Input records Block Start

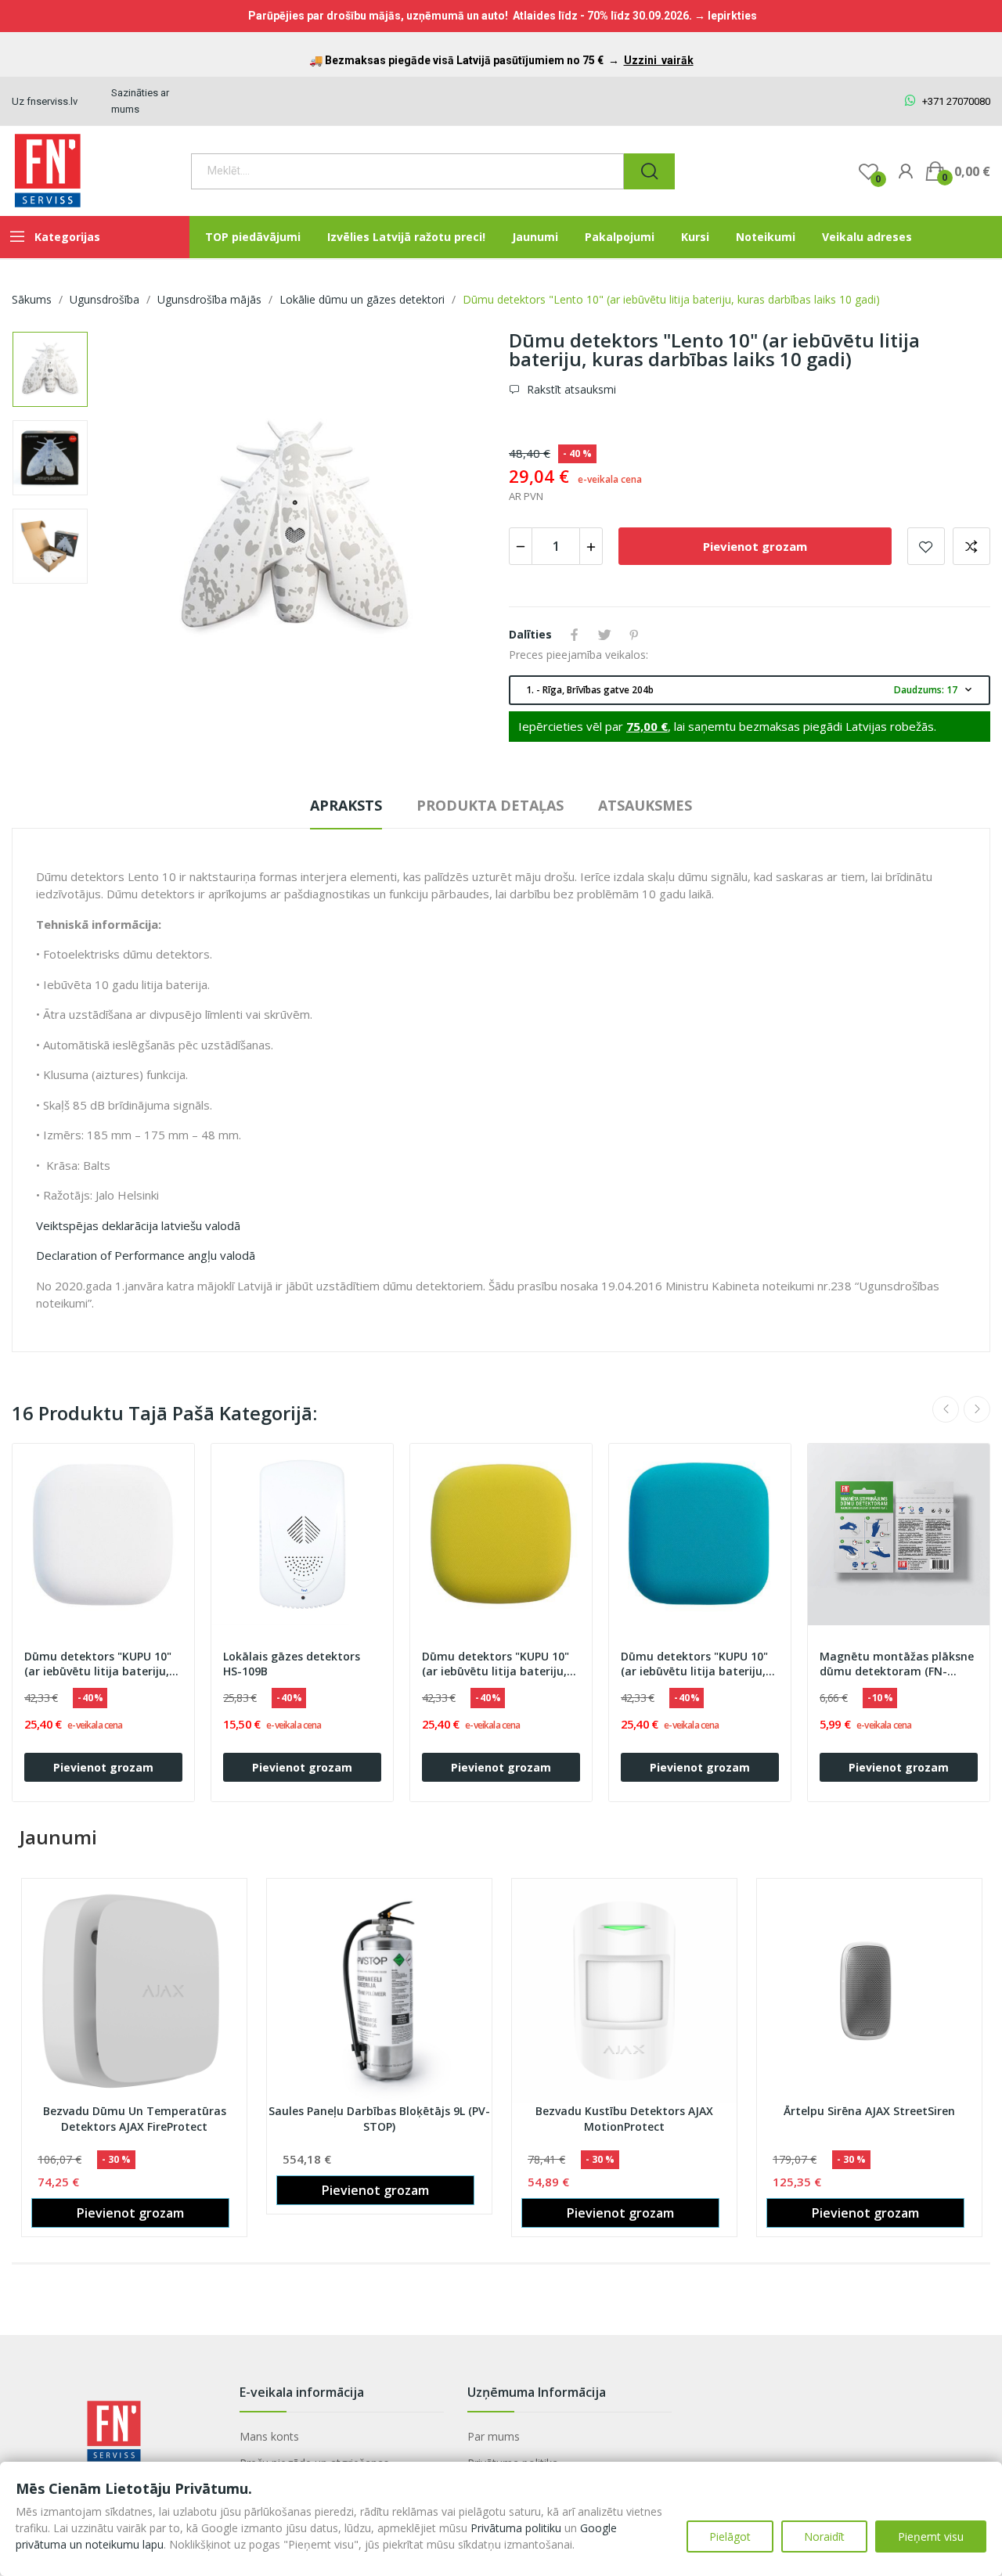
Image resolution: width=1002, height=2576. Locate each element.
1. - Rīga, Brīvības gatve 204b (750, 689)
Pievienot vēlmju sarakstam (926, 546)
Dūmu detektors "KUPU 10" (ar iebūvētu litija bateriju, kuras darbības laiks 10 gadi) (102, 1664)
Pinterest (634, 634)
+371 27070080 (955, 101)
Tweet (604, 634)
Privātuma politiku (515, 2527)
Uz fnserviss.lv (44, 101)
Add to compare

Input records Block End

Work order:
Output each line above exactly. Skip the images.

Answer to the problem:
Image resolution: width=1002, height=2576. Locate each element.
1. - Rīga, Brīvības gatve 204b (750, 689)
Pievienot vēlmju sarakstam (926, 546)
Dūmu detektors "KUPU 10" (ar iebūvētu litija bateriju, kuras darbības laiks 10 gadi) (102, 1664)
Pinterest (634, 634)
+371 27070080 (955, 101)
Tweet (604, 634)
Privātuma politiku (515, 2527)
Uz fnserviss.lv (44, 101)
Add to compare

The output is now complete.